- [Suas tarefas]:
#1 Como fica em inglês a frase "No dia de Pentecostes cumpriu-se mais essa promessa.", do texto sobre o Pentecostes?
#2 Na citação de João presente no texto sobre o Pentecostes, a respeito de que o Paráclito convencerá o mundo? Liste todos.
#3 Que outro nome o texto sobre o Pentecostes dá ao Paráclito?

======== Texto ========

Módulo 10: História da Igreja 1 | O Pentecostes


Com muitas e poderosas provas da Ressurreição, os fiéis de Jesus Cristo tinham sérios argumentos para entrar em choque com os seus compatriotas judeus. Todavia a força necessária para sustentar os seus argumentos contra a opinião geral, a qual rejeitava o messianismo de seu Mestre, com o enfrentamento muitas vezes violento às autoridades judiciais da época, na forte oposição da parte dos rabinos e do dominador romano, precisava ainda de um grande incentivo, uma outra força motivadora que viria com o cumprimento de uma promessa especialíssima do Cristo: “Eu vos enviarei o Paráclito, e quando Ele vier, convencerá o mundo a respeito do pecado, da justiça e do juízo (...) Quando vier o Paráclito, o Espírito da Verdade, Ele vos ensinará toda a verdade” (Jo 16, 7-1 3).

No dia de Pentecostes cumpriu-se mais essa promessa.

======== Itens fornecidos ========

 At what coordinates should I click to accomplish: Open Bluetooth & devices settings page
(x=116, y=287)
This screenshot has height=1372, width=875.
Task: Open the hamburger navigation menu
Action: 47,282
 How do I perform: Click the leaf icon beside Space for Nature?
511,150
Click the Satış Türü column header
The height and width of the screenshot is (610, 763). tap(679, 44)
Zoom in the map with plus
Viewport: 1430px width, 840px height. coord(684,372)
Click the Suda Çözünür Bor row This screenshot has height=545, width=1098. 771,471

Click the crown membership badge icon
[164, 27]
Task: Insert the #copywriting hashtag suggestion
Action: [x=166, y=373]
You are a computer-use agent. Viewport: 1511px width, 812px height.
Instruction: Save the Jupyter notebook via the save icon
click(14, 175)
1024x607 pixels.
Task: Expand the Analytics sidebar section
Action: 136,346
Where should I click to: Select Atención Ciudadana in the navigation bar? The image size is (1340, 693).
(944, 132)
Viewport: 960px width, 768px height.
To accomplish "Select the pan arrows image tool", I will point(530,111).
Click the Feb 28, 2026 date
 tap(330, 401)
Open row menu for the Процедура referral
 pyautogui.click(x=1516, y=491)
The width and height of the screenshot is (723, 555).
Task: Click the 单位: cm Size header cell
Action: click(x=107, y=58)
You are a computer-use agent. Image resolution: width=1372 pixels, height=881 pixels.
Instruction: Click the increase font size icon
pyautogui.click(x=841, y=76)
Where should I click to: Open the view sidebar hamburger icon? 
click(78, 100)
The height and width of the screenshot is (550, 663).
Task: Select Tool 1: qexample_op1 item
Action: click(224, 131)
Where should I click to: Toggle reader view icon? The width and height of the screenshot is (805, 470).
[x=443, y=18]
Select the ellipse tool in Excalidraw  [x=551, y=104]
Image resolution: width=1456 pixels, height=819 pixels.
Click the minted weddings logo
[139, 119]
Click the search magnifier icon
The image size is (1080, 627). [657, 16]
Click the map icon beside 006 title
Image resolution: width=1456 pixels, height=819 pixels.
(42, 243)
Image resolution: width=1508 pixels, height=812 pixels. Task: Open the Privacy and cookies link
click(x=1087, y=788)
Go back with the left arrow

========

- [Respostas escritas]:
#1 On the day of Pentecost, this promise too was fulfilled.

#2 Do pecado, da justiça e do juízo.

#3 O Espírito da Verdade.